Talk about the weather. WDIV-TV meteorologist Paul Gross has a new book on the topic (page 29).

Practice self-discipline. Who better exemplifies the benefits of that approach than Olympic athletes (page 33)?

A lack of responsibility and earnest effort spawns all manner of ills. Just look at Detroit’s lingering Kilpatrick mess. Or read the The Glass Castle. The brave Jeannette Walls memoir — currently at the top of my bedside-reading stack — details the havoc that dysfunction can wreak on a family. Dreams, as they say, are just that, unless you act upon them.

Woody Allen famously said that 90 percent of life is just showing up. Fifty percent is more like it, because there’s more to citizenship than just being a beating heart on the landscape.

Which leads to another antidote for what ails us. In our story on the Junior League of Detroit (JLD) Show House (page 56), longtime League member Joan Micou says, “You don’t feel whole if you don’t give back of yourself.” She should know. She’s been a JLD member since 1950. Although she travels the world, she also devotes time to literacy for children and other projects here at home.

Actions such as hers help build common ground. We sorely need a broader swath of mutually friendly turf to offset the current enemy-camp standoff that has insults being lobbed grenade-like across the philosophical gulf.
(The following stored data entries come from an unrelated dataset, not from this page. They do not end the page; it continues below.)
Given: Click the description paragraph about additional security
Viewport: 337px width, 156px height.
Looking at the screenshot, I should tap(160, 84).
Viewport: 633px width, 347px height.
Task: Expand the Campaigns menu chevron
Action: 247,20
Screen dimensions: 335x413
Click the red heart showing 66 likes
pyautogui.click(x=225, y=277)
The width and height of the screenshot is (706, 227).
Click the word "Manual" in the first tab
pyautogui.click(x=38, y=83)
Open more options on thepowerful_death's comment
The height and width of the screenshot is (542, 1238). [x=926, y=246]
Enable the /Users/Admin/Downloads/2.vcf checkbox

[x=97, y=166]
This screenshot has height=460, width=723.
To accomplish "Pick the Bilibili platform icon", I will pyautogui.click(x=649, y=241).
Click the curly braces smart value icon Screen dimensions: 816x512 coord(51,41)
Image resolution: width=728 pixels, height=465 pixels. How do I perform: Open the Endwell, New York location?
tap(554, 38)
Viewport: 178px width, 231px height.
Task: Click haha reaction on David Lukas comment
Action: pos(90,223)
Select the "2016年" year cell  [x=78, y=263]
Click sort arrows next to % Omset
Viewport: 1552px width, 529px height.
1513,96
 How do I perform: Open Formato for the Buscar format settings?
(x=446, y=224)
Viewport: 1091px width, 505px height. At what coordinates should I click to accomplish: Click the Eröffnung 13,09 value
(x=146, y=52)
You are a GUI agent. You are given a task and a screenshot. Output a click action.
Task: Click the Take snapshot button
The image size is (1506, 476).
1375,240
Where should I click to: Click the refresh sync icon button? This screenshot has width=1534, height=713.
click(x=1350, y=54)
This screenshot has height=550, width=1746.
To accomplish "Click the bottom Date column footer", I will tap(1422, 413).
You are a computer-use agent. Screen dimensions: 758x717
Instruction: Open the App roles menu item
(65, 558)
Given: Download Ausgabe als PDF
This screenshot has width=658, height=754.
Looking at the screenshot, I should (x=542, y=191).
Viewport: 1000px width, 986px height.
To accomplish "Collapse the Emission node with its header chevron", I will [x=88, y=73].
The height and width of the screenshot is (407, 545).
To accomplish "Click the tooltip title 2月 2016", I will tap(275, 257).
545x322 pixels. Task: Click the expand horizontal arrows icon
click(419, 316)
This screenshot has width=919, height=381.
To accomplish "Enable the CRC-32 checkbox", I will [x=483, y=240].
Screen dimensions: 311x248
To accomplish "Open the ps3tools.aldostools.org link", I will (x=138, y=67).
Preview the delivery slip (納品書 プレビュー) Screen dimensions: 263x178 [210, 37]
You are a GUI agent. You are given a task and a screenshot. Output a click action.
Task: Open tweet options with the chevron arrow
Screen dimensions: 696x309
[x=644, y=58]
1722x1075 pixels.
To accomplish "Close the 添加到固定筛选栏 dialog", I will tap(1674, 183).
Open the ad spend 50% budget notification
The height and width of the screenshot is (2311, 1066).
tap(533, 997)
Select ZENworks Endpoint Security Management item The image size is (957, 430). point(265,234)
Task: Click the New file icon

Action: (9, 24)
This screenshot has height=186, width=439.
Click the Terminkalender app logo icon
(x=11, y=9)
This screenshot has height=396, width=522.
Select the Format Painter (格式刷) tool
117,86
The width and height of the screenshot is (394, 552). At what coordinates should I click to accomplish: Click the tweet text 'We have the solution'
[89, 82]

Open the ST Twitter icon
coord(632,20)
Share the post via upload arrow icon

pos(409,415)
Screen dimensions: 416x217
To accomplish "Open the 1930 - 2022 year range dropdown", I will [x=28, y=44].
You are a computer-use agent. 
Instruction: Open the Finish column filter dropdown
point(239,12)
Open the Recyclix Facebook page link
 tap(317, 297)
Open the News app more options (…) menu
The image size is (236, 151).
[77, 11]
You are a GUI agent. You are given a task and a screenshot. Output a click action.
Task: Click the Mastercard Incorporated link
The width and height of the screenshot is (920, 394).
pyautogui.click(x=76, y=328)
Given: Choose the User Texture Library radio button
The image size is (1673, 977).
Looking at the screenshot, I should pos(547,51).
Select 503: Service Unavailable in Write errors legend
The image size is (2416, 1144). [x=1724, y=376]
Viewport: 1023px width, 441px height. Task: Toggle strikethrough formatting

It helps to remember that conservative William F. Buckley and liberal George McGovern were friends. It also helps to interact on an intellectual rather than a gut level.

These days, common ground can feel like a pretty slim spit of land. When you do find a neutral space that’s large enough, stretch out and bask in a little Vitamin-D inducing sunlight. More warmth from Mother Nature and less pundit-induced heat under the collar sounds like a prescription for the general health of our shared human condition.